Monitoring rate limit events

Zuplo produces structured logs for every request, including those rejected with a 429 Too Many Requests status code. Ship these logs to an external provider to build dashboards and alerts around rate limit activity.

Setting up log shipping

Configure a logging plugin in your zuplo.runtime.ts file to send logs to your observability platform. Zuplo supports AWS CloudWatch, Datadog, Dynatrace, Google Cloud Logging, Loki, New Relic, Splunk, Sumo Logic, and VMware Log Insight. You can also build a custom logging plugin for unsupported providers.

Filtering for rate-limited requests

Every log entry includes default fields you can filter on:

  • requestId -- Correlate a specific rejected request end-to-end using the zp-rid response header.
  • environment and environmentStage -- Distinguish between production, preview, and working-copy environments.

To break down rate-limited requests by consumer or IP, add custom log properties in a policy that runs before or alongside the rate limit check:

Code
import { ZuploContext, ZuploRequest } from "@zuplo/runtime"; export default async function policy( request: ZuploRequest, context: ZuploContext, ) { // Tag every log entry with the consumer identity for filtering context.log.setLogProperties!({ rateLimitIdentity: request.user?.sub ?? request.headers.get("true-client-ip") ?? "unknown", }); return request; }

This adds a rateLimitIdentity field to all log entries for the request, making it straightforward to group 429 responses by consumer in your logging dashboard.

Setting up alerts

Configure alerts in your logging provider for the following conditions:

  • Spike in 429 responses -- A sudden increase may indicate a misconfiguration, an attack, or a legitimate traffic surge.
  • 429 rate exceeding a threshold -- If more than a small percentage of requests return 429, the rate limit may be set too low for normal traffic.
  • Zero 429 responses over an extended period -- If you expect rate limiting to be active but see no rejections, the policy may not be attached to the correct routes.

Metrics plugins

For quantitative monitoring, Zuplo supports metrics plugins that send request latency, request size, and response size data to Datadog, Dynatrace, New Relic, or any OpenTelemetry-compatible collector.

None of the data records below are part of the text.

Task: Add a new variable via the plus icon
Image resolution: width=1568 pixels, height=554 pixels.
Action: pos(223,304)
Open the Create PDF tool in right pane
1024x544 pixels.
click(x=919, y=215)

While these metrics do not track rate limit counters directly, the statusCode dimension (when enabled) allows you to chart 429 response rates alongside overall request volume.

Understanding failure modes

The rate limiting policies depend on a globally distributed rate limit service to track request counters. Understanding what happens when that service is unreachable helps you make the right availability tradeoff.

Fail-open (default)

By default, throwOnFailure is set to false. If the rate limit service is unreachable, the policy allows the request through. This fail-open behavior prevents a rate limit service outage from blocking all traffic to your API.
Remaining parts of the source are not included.